Why Your Spending Isn’t Just About Money: Trauma, Coping, and Financial Healing
If you’ve ever stared at your bank balance in disbelief and thought, “What’s wrong with me?” - you’re not alone.
I used to think I was just bad with money. That I lacked discipline. That other people were naturally good with saving and budgeting, and I simply wasn’t wired that way.
But over time, I began to realise: it wasn’t really about the money. It was about how I was feeling - and what I was trying to soothe.
Trauma Leaves a Financial Trace
When you’ve been through trauma, whether it’s emotional, financial, relational, or physical, your brain and body find ways to cope. Some of those coping mechanisms become patterns. And for a lot of us, those patterns involve spending.

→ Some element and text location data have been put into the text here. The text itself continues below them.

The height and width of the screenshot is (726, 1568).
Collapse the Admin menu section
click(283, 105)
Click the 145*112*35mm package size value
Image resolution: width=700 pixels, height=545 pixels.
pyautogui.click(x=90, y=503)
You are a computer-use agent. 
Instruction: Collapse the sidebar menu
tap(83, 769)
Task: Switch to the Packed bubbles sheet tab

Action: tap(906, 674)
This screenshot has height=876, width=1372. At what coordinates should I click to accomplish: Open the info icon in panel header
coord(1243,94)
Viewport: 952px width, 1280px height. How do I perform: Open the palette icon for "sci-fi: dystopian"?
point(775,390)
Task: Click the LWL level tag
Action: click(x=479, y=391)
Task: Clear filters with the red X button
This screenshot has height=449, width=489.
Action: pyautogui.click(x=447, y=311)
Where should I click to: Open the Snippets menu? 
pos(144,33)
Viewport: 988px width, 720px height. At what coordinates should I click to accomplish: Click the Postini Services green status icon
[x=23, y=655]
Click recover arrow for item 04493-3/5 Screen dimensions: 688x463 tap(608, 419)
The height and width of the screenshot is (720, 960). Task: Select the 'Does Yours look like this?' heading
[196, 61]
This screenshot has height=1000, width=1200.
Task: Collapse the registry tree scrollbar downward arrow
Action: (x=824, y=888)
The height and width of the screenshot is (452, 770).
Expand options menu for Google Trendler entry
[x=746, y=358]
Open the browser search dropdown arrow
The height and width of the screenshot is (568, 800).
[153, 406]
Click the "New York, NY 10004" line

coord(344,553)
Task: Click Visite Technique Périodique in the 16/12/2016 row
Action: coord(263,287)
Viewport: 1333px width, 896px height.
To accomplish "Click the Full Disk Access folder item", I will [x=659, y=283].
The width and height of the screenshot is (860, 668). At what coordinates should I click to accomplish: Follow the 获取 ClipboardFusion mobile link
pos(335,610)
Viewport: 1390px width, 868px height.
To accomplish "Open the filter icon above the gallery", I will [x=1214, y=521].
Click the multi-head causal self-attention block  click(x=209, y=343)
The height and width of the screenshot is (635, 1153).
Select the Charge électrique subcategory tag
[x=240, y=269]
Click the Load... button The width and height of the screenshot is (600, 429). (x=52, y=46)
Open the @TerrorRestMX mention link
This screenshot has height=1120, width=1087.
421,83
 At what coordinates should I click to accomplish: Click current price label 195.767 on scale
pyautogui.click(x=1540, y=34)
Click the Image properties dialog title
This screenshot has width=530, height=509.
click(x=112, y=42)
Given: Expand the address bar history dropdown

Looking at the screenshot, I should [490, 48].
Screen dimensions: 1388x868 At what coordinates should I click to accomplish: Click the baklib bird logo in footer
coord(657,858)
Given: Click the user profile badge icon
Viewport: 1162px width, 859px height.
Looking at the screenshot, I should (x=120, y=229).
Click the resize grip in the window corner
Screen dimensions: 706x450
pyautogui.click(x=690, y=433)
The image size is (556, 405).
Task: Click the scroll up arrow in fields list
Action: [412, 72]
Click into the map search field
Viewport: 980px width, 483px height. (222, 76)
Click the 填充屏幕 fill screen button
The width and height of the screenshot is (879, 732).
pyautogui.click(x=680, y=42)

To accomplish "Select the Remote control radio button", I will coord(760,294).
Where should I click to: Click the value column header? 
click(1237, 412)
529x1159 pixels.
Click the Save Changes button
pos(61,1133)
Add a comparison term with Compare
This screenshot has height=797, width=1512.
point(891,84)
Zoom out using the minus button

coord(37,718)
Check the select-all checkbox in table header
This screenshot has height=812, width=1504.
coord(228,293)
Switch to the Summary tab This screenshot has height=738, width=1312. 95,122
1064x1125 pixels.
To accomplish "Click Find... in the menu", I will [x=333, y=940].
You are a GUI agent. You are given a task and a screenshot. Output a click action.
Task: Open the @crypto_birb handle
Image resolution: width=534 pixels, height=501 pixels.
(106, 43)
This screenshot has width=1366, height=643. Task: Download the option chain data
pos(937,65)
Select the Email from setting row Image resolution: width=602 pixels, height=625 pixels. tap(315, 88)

Here are a few ways trauma responses can show up in our finances:
1. Compulsive Shopping
Buying things gave me a rush. It made me feel in control, even if it was just for a moment. A new top, a new lipstick, something pretty for the house - it all felt like I was fixing something, even if I wasn’t. I wasn’t chasing stuff. I was chasing relief.
2. Guilt Spending on Your Kids
I couldn’t give my child the family I thought she deserved. But I could buy her the toy she asked for, or say yes to the ice cream, or the new shoes, or the special treat. Guilt made me loosen my boundaries - even when it hurt my budget.
3. Emotional Eating (and Delivery Apps)
On days when I was anxious, exhausted, or emotionally flooded, cooking felt impossible. Takeaways became my crutch. The cost of takeaway adds up fast - but it felt like one of the only ways I could care for myself when I was barely holding it together. Ultimately, it was hurting both my budget and my health.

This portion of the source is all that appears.